Ensemble de style classique, en bois de chêne (?) et bois blanc, entièrement peint en faux marbre blanc veiné de gris ; la porte du tabernacle, le cadre des panneaux du tombeau et du tabernacle et celui de la niche du retable, les chapiteaux des demi-colonnes du retable ainsi que toutes les moulures et tous les reliefs (entièrement rapportés par collage) sont dorés à la feuille (sans doute à la mixtion) sur assiette rouge. Autel-tombeau de plan rectangulaire et d'élévation galbée en doucine, avec table d'autel moulurée en doucine droite, posé sur un degré d'autel en résineux peint faux chêne (constitué de huit planches). Gradin droit et nu portant un tabernacle parallélépipédique à angles antérieurs coupés, porte en plein cintre et corniche échancrée à ressauts ; armoire eucharistique flanquée de deux ailes étroites à aileron en volute (décor d'apprêt gravé) et surmontée d'une exposition au profil en cavet renversé. Le tabernacle est encastré dans un retable prenant appui sur le gradin ; deux demi-colonnes ioniques portent un entablement droit à ressauts et encadrant une fausse niche en plein cintre, devant laquelle se détache une statue en plâtre polychrome posée sur l'exposition du tabernacle.

  • Catégories
    menuiserie, sculpture
  • Structures
    • plan, rectangulaire
    • élévation, galbé, droit
    • colonne, 2
  • Matériaux
    • bois feuillu, mouluré, décor en bas relief, décor rapporté, peint, faux marbre, doré à la feuille d'or à l'huile, sur apprêt, avec assiette, apprêt gravé
    • bois blanc, découpé, doré à la feuille d'or
    • plâtre, moulé, peint, polychrome
  • Mesures
    • h : 356 (hauteur totale)
    • la : 200 (largeur totale)
  • Précision dimensions

    Autel : h = 95 ; la = 200 ; pr = 100 ; gradin : h = 16 ; armoire eucharistique du tabernacle : h = 69 (avec l'exposition : h = 75) ; la = 52 ; pr = 33 ; ailes du tabernacle : la = 41 ; retable : h = 246 ; la = 200. Statue : h = 95.

  • Iconographies
    • MA, rameau d'olivier, Coeur Sacré de Marie, gloire
    • ornementation, cartouche rocaille, console, chute végétale, volute, ordre ionique
    • Vierge à l'Enfant, serpent
  • Précision représentations

    Monogramme MA entre deux rameaux d'olivier noués en sautoir sur la face du tombeau d'autel. Frise végétale avec épis de blé sur le gradin. Cœur sacré de Marie (entouré d'une couronne de roses) dans une gloire sur la porte du tabernacle ; cartouche rocaille ovale retenant des chutes de lys au-dessus de la porte ; consoles en volute à cannelures et feuilles grasses sur les angles antérieurs coupés du tabernacle ; tables rectangulaires verticales nues sur les ailes ; ailerons à volute ornés de feuilles gravées en reparure aux extrémités des ailes. Demi-colonnes avec chapiteaux ioniques à festons de part et d'autre du retable, frise de denticules à l'entablement.

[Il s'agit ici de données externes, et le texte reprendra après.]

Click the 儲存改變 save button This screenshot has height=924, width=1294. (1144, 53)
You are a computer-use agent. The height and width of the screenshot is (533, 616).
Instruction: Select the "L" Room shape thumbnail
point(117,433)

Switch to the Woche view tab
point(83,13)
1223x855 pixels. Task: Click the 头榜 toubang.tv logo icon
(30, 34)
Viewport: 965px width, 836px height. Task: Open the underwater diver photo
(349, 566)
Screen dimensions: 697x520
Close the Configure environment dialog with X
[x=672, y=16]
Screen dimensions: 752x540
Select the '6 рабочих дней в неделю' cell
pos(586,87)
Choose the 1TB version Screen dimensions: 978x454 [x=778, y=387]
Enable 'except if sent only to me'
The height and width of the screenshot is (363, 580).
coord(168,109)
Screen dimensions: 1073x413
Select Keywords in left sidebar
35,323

    Statue de la Vierge à l'Enfant, dite "Vierge Mère" ou "Vierge d'Overbeck" : l'Enfant, les bras écartés en un geste d'accueil, porté par sa Mère qui écrase le serpent de la Faute. Couronne en laiton doré et verroterie (d'autre provenance) sur la tête de la Vierge.

  • Inscriptions & marques
    • marque d'auteur, peint
  • Précision inscriptions

    Marque de fabricant (peinte sur le côté droit du socle de la statue) : PEAUCELLE-COQUET / 13. R. PIERRE-LEROUX - PARIS.

  • État de conservation
    • bon état
  • Précision état de conservation

    Les ailerons du tabernacle ont été légèrement retaillés à leur extrémité externe.

  • Statut de la propriété
    propriété de la commune
  • Intérêt de l'œuvre
    À signaler

Documents d'archives

  • Inventaire des biens dépendant de la fabrique de Castelnau-Tursan, 12 février 1906.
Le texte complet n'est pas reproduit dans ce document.